The flavors start with a crisp, assertive shot of lemons or, more precisely, lemon verbena; that wonderful lemony bite underpinned with a subtle herbal edge. The malts speak up loudly, with a lovely but restrained hit of fresh caramel and biscuits with honey. Following the lemons are a parade of grace notes: lime leaf, lychi, faint buttermint, a lurking intimation of spices that remains tantalizingly out of reach, complex and, dare I say it, elegant hops presence that shows pretty florals, citrus even beyond lemon and into tangerine and pink grapefruit, and a beautiful gilding of spruce tips and pine needles that lays back on the finish. Wow…just WOW.
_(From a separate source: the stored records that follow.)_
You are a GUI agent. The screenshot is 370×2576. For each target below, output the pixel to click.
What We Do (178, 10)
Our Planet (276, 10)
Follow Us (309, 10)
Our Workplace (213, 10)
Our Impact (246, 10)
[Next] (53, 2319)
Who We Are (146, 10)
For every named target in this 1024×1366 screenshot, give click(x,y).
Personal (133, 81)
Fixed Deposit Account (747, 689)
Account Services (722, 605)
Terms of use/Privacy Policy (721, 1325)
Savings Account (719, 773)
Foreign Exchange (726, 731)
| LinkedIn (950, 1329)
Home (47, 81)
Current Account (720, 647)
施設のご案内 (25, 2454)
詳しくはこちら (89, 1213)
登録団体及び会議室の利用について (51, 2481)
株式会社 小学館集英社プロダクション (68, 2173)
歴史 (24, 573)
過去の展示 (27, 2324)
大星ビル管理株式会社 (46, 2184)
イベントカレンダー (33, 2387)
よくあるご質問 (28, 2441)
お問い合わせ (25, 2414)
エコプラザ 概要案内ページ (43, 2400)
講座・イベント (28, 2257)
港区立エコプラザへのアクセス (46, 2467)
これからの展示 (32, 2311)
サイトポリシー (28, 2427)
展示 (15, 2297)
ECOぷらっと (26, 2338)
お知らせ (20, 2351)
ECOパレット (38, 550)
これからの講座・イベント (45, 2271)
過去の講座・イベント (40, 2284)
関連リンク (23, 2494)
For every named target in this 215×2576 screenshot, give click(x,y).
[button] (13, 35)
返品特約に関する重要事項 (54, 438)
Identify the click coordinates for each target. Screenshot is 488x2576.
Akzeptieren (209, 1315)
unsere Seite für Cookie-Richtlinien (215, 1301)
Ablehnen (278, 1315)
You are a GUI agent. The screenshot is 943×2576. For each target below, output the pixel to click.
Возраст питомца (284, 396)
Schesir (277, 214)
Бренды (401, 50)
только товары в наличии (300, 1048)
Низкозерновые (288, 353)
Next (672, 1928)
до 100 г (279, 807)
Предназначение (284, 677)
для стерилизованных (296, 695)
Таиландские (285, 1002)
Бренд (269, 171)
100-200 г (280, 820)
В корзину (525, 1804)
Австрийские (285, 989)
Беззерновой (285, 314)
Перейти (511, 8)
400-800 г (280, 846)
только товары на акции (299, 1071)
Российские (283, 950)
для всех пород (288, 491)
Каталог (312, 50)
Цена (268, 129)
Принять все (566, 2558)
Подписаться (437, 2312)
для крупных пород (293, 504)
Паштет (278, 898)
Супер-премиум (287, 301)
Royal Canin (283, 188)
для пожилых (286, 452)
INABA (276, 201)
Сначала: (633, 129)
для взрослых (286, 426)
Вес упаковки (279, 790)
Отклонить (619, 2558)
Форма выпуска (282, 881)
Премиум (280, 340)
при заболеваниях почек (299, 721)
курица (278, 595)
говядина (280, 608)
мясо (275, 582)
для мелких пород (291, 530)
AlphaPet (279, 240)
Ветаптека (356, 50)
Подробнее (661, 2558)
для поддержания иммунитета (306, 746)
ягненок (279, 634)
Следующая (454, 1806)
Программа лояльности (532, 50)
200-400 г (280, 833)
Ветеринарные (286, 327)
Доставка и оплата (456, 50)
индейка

The Optimist is only lightly filtered; certainly far less opaque than, say, a Widmer Omnipresent Hefeweizen, which is basically a glass of milk. The Optimist is luminous, cool, inviting, and just effervescent enough to make it relentlessly refreshing and fun to drink. Okay, the Roving Hoardes of Hop Zombies ask, it is BITTER!?! YES, addicted types, it absolutely IS gloriously bitter and that, ultimately, is its primary appeal. As an IPA, after all, it had better be the Main Attraction. The big, happy, Centennial, Simcoe, and Calypso flavors come roaring through all that wonderful malt character and the use of corn in the grain bill gives this beer satisfying, rib-sticking heft and creaminess. Yes, yes, the hyper-opinionated BA Forumites will down-rate it and sneer that it’s not manly enough but for those of us whose palates have matured, this is as close as anybody has come in a long time to a Can’t Miss Beer. 99 Points
Fort George keeps on doing this: making beers that keep on showing up in my fridge the way Dwight Twilley’s “I’m On Fire” keeps popping back into my head: seldom consciously invited (I really TRY not to drink the same beer twice) but always welcome. First it was Sunrise OPA, their hoppy-as-heck Oatmeal Pale. Then it was Cavatica, the big Stout, with its offspring, Rum and Bourbon Barreled Reserves. Then it was Java The Hop, the light-roast coffee IPA that looks like a beer and tastes like cafe au lait. Then it was North and the classic Vortex and XVI Chapel and that astonishing Tender Loving Empire NWPA, which has to rank right up there in any reading of my Top Ten Pale Ales of the 2010s. Maybe it’s the wonderful, friendly, relaxed atmosphere of Astoria or maybe it’s just that there’s not a ton of distraction there or maybe it’s all that s-p-a-c-e they have; literally an entire city block! Whatever it is, Fort George really does take a back seat to no other brewery in the NW in terms of doing what they do with utter craftsmanship, unshakable judgment, and unbridled creativity. Fort George, make no mistake about it, is a superstar American brewery and if you can’t yet find their beers near you, they are well worth the trip out to visit, on your next jaunt to PDX or Seattle.